Last Updated on Feb 22, 2022 by Aradhana Gotur

Since the fiscal year 2020-21, the Income Tax Department of India has been following what is called a classical system of taxation wherein dividends will be taxed from investors themselves rather than from companies, which was previously the case. 

With the emergence of new fiscal rules, the Finance Act, 2020 has declared many changes in the taxability of dividends gained from both domestic and foreign companies, which is vital for the new tax regime. Changes in the income tax, TDS, and advanced tax on dividend income are few. 

Down below are detailed briefs on each case.  

This article covers:

Old vs existing provisions for taxability of dividend income

The dividend received by an investor from an Indian company was exempt till FY 2019-2020 since the company already paid the Dividend Distribution Tax (DDT) before making the profit payments.

Post the FY 2019-2020, the taxation method has been changed in the Indian income laws. The responsibility of taxation shifted to individual shareholders from the company after 1 April 2020. 

Provisions for dividends received from an Indian company

Any Indian company which is considered as “domestic” shall henceforth not be liable to pay DDT on the profits/dividends they have paid shareholders after 1 April 2020. However, companies will still be liable to pay taxes under section 194 of the Income Tax Act. 

Section 194: This Act determines the dividend tax rate. Domestic companies can deduct tax at a 10% rate from the dividend they have distributed to the shareholder if the individual’s share exceeds Rs. 5,000 during one financial year. 

No taxes shall be required if the dividend is from:

Abolishment of the DDT

A dividend is a profit returned by a company to its investing shareholders from the entire profits it has earned in a specific financial year. This dividend is considered added income that should be counted as taxable. 

Indian income tax laws, however, levy the DDT on the company paying the dividend to its investors, the provisions of which are governed in Section 115 O of the Income Tax Act. 

This DDT has been abolished, and the taxation is now shifted from the companies to the individual stakeholders. Post the abolition of the DDT, the taxability of dividends is liable to be paid for by the individual investors themselves, which was previously paid by the company. 

TDS on dividend income

TDS means Tax Deducted at Source. Under this process, the deductor liable to payment will deduct the tax right at the source and transfer the balance to the deductee. The TDS amount is remitted to the Central Government.

The normal rate of TDS earlier on dividend income in excess of Rs. 5,000 from a company or mutual fund stood at 10%. However, as a COVID-19 relief measure, the tax rate has been reduced to 7.5% from 14 May 2020 to 31 March 2021. 

Advanced taxes and the submission of Form 15G/15H

Advanced taxes provisions are eligible for a taxpayer if their tax liability is equal to or more than Rs. 10,000 in a particular financial year.
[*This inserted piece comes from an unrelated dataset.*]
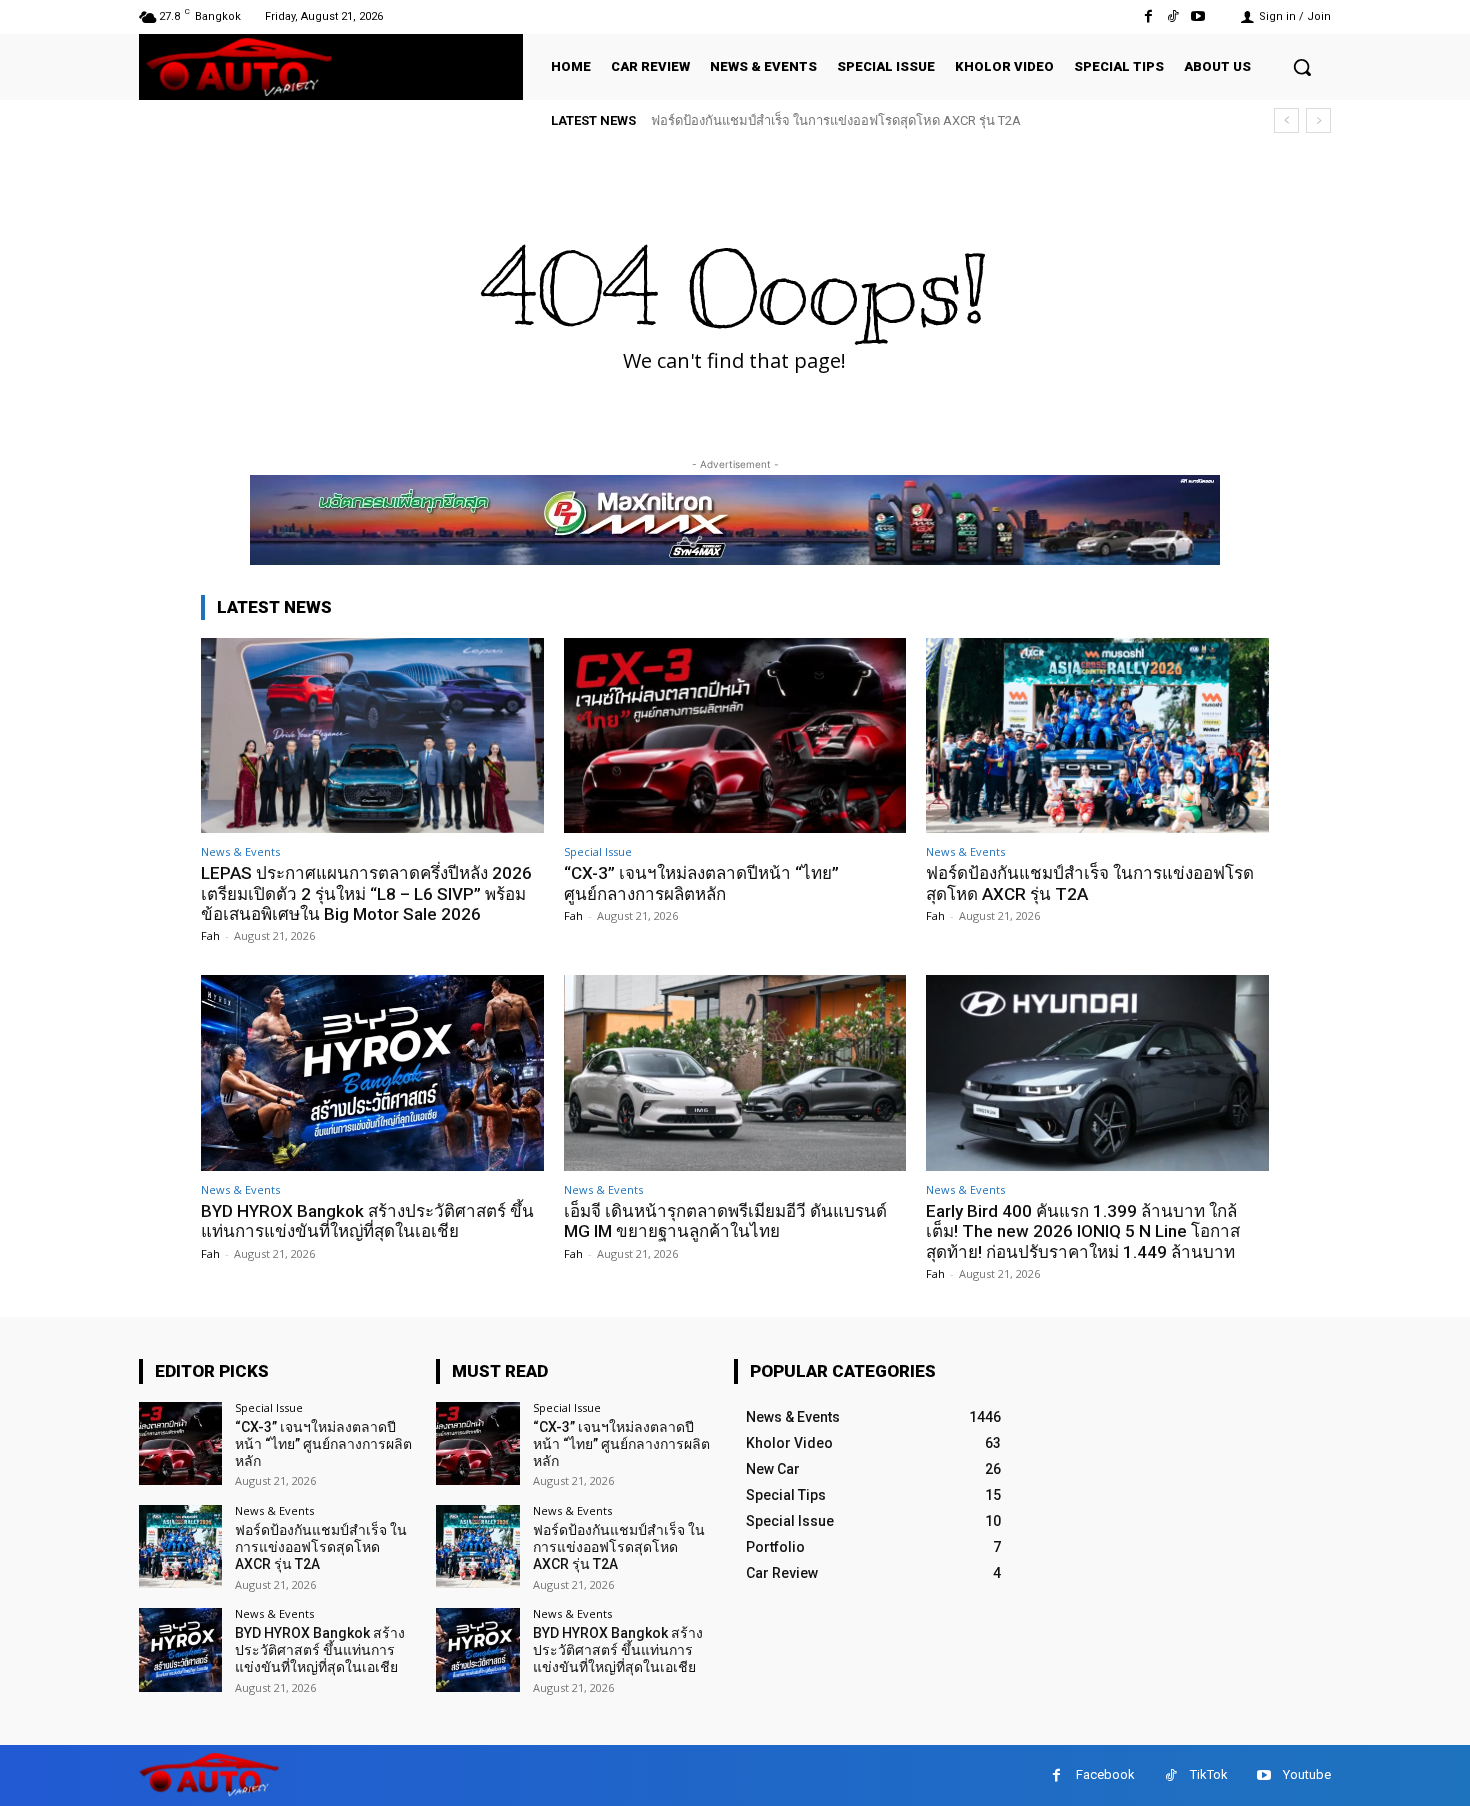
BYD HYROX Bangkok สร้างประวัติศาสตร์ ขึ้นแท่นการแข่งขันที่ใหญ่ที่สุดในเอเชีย (367, 1221)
A resident taxpayer can submit form 15G/15H to ensure that TDS is not deducted on interest if their dividend income is not taxable. 

Forms 15G and 15H are self-declaration forms one can fill up and submit requesting their exemption from TDS as the income falls below the taxable limits. The taxpayers can directly submit the forms to the company they have been receiving the dividends from. 

Provisions for dividends received from a foreign company

Dividends received from a foreign company are taxable since it is charged as “income under other sources.” Foreign company dividends will be taxable at the rates which apply to the taxpayer. For example, if the taxpayer has a 20% tax slab, then the dividend will also be taxable at a 20% interest rate.

However, the compulsory deduction of TDS as per Section 194 of the Income Tax Act is still applicable.

Exemption from double taxation

The dividends received by the shareholder from the foreign company get taxed both in the domestic country as well as the country of operation. To avoid double taxation, the taxpayer can claim relief or exemption from the double taxation as per Section 91 of the Income Tax Act (if any such agreement is included) or by the Double Taxation Avoidance Agreement. The DTAA is provided by both countries in order to exempt the double taxability situation for the smooth running of economic trade. 


Applicable taxable slabs on dividend incomes are henceforth shifted from the company’s hands to the individual taxpayers. Now that the regulations have been changed with a new and updated mode of taxable dividends, having knowledge of the rates and concessions will help you file your next ITR smoothly. You will also be able to keep an eye on evading double taxation and saving TDS. Consult your CA/tax advisor for professional advice on taxes.